Of the entries below, repeat exactly only those lines from the one containing "Task: Click the Cell contents telescope icon" through the last line, with pictures omitted.

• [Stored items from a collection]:
Content starts
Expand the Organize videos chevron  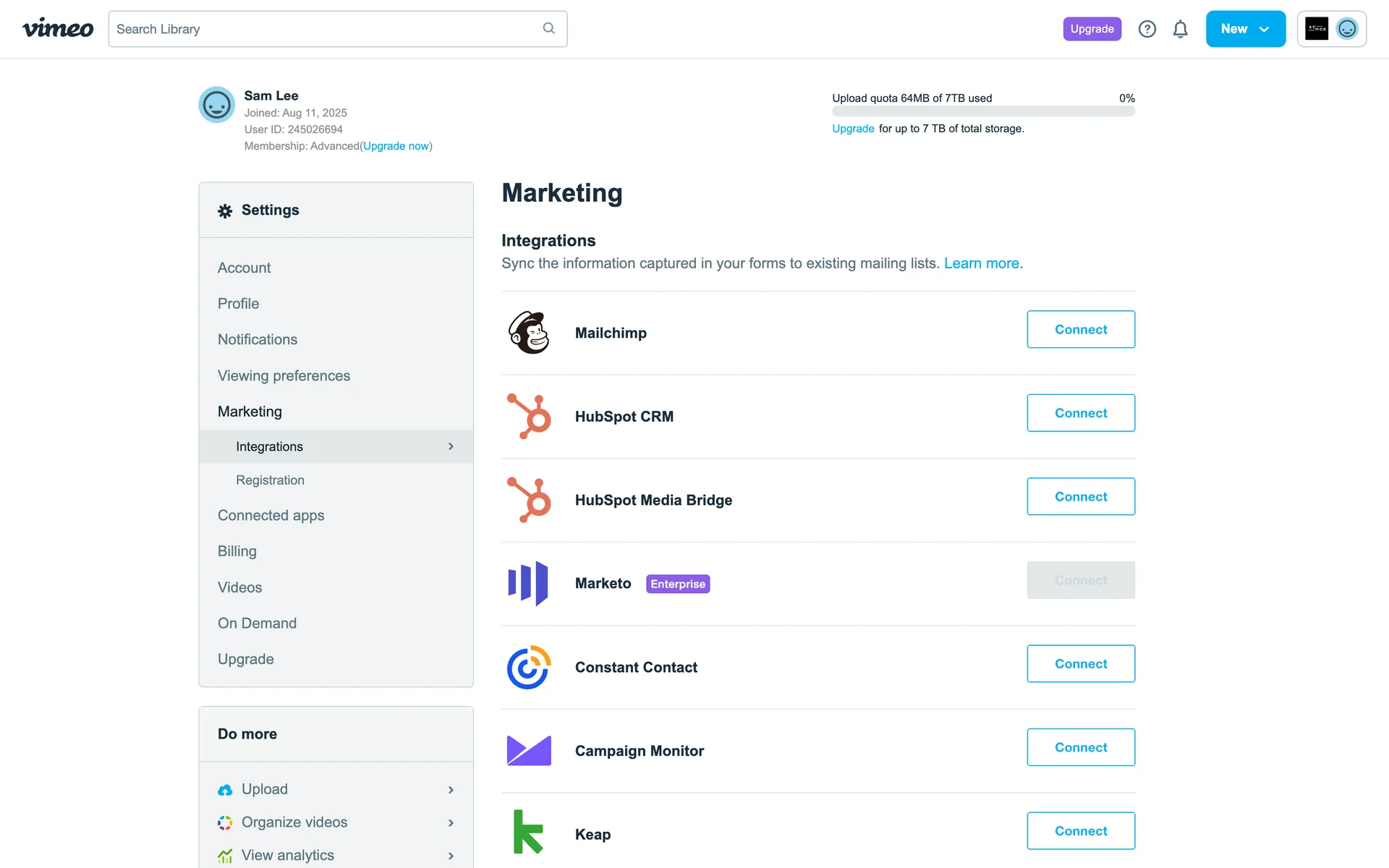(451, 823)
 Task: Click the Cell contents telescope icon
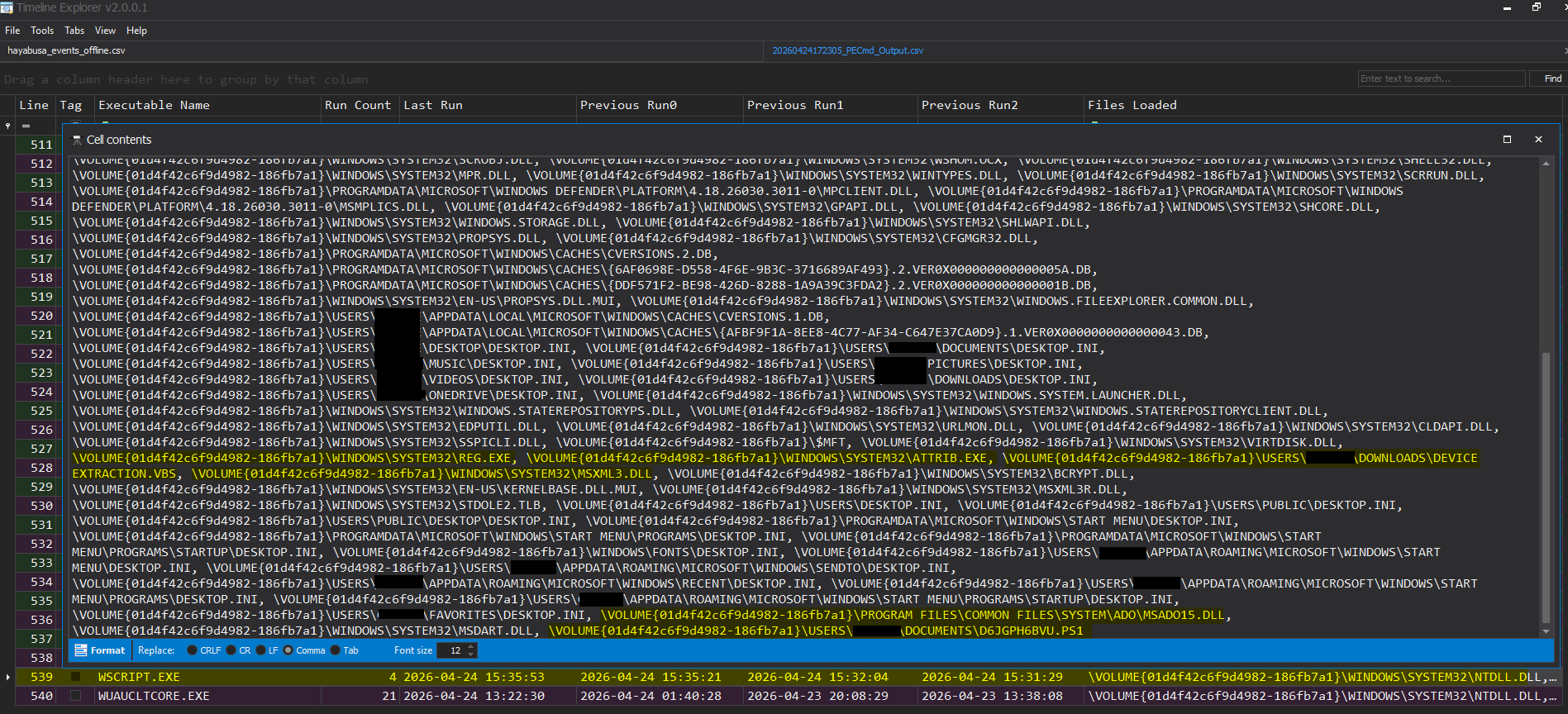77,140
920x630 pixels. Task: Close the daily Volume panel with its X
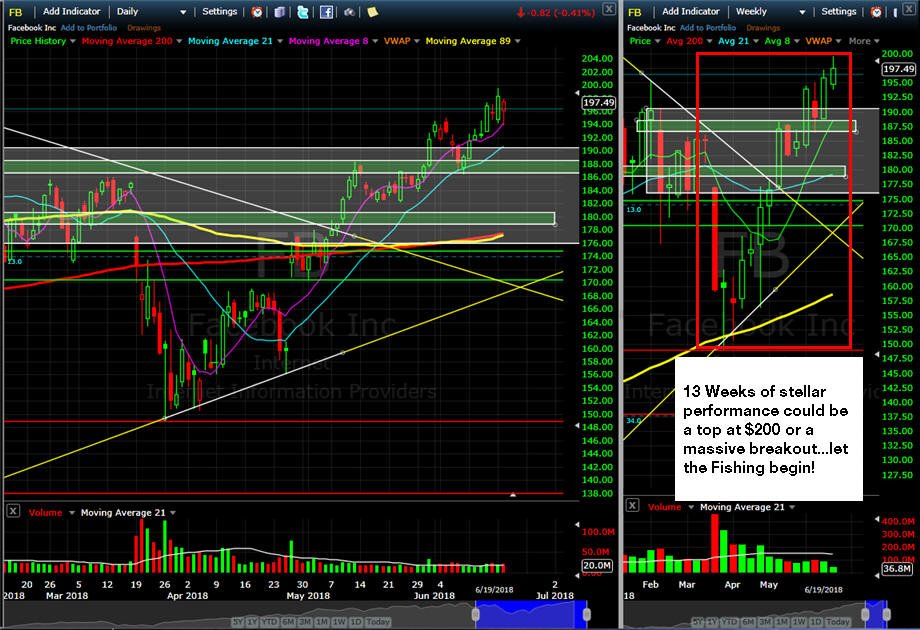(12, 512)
Content ends
• [RESPONSE BOX]:
 Task: Click the Cell contents telescope icon
77,140
920x630 pixels. Task: Close the daily Volume panel with its X
(12, 512)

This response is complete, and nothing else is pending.